Do this: Starting at the beginning of the data and ending at the line that contains "Action: point(45,344)", can you write those lines again with "screenshot" replaced by "image", changing nothing else and leaving the pictures out?

Data on where items appear:
========

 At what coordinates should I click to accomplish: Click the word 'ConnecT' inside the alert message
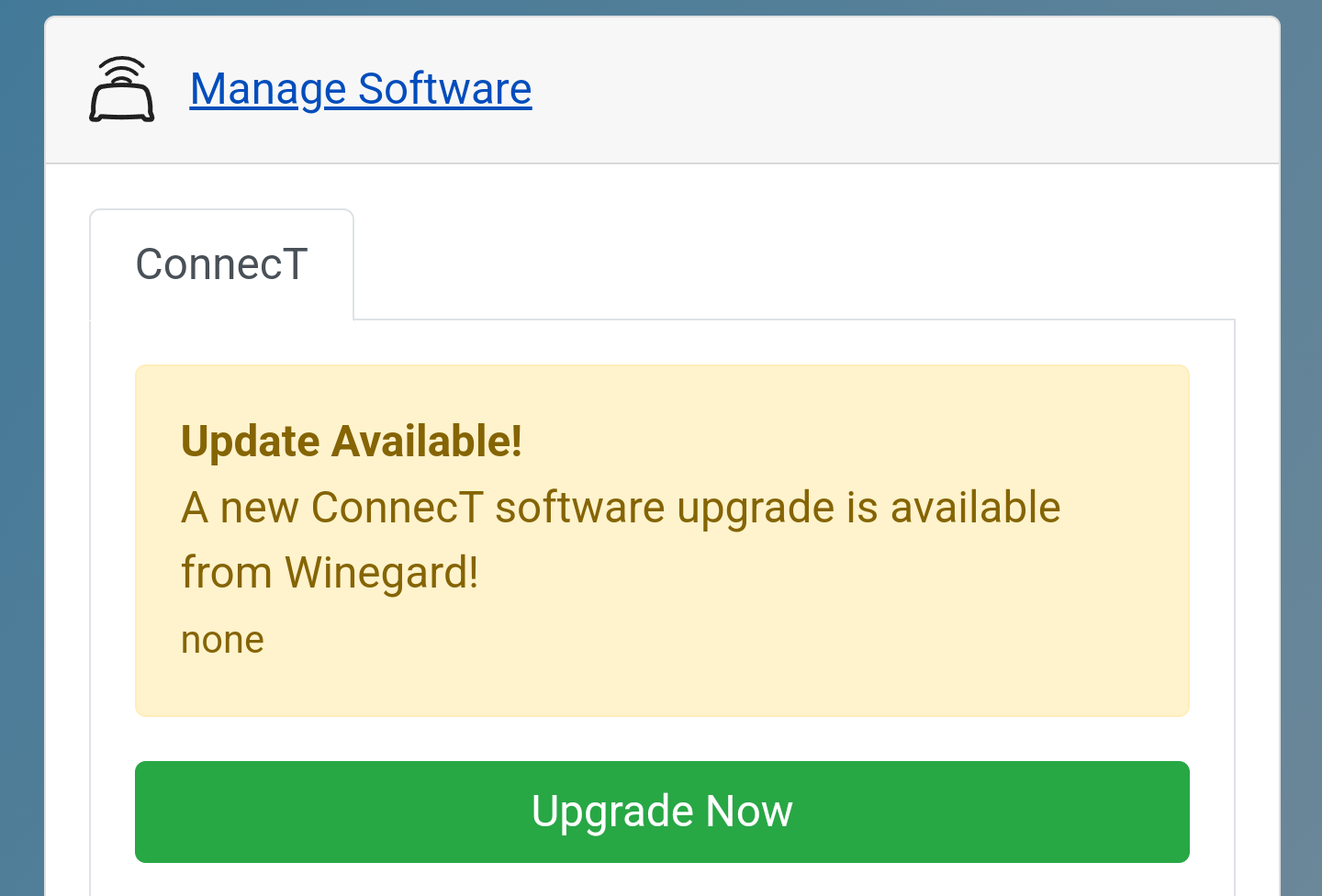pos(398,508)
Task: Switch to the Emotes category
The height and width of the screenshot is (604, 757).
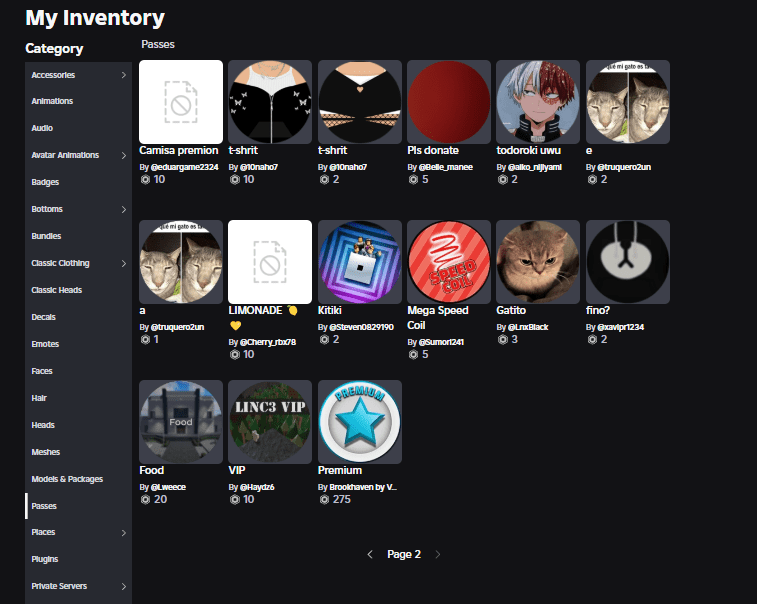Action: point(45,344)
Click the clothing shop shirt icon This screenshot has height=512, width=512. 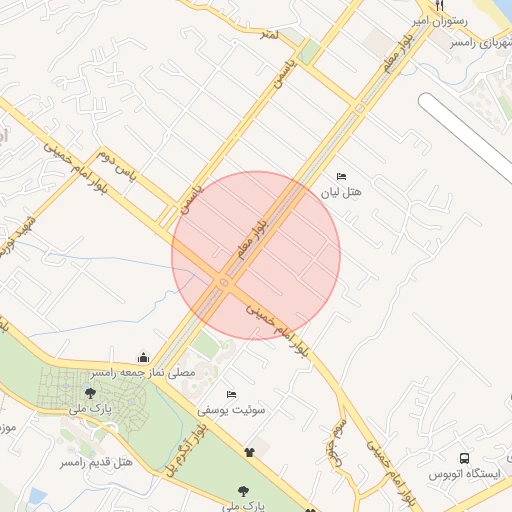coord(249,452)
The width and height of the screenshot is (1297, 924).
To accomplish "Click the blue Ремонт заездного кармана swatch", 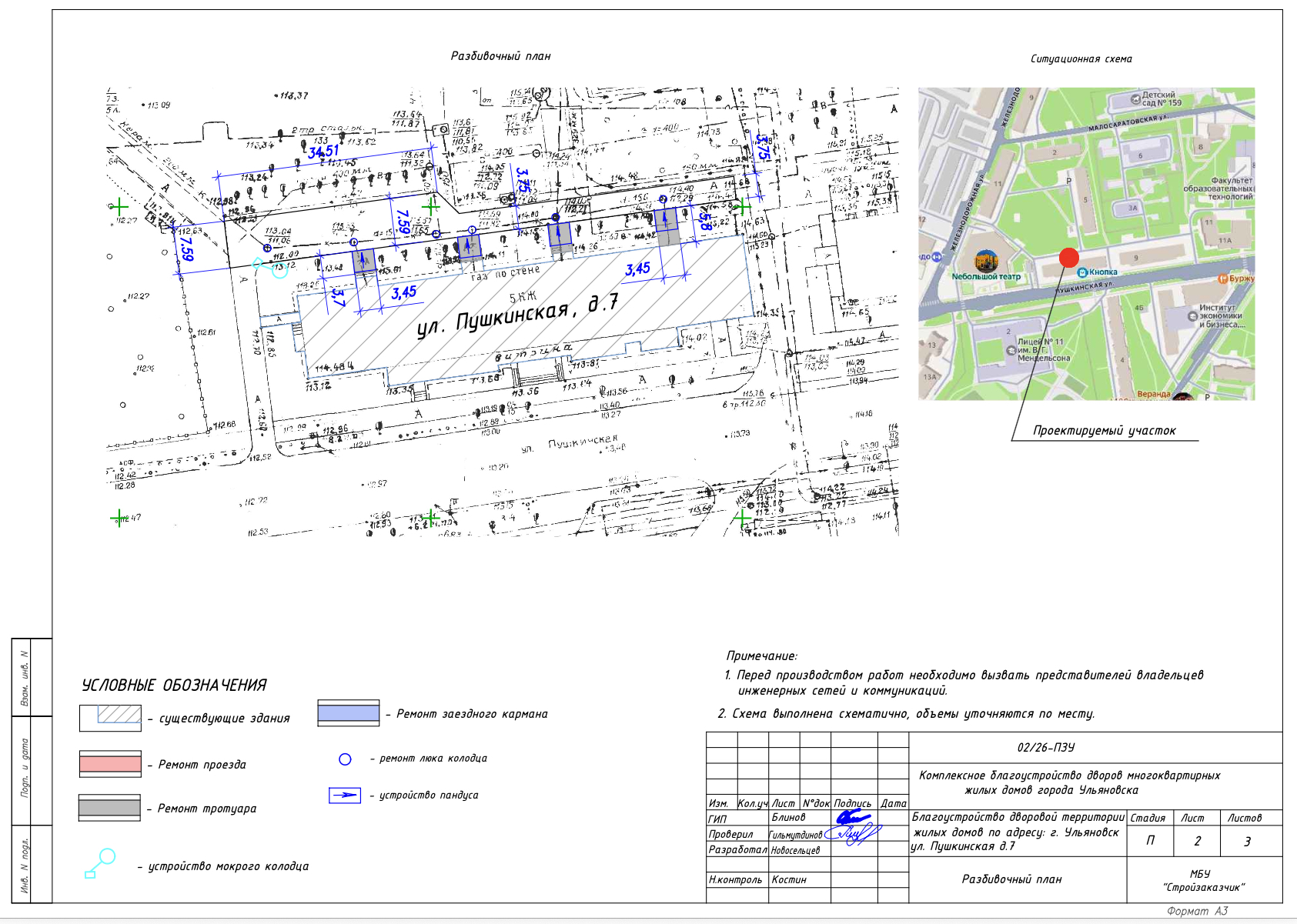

========

Output:
 At what coordinates should I click to accomplish: Click the word 'ConnecT' inside the alert message
pos(398,508)
Task: Switch to the Emotes category
The height and width of the image is (604, 757).
Action: point(45,344)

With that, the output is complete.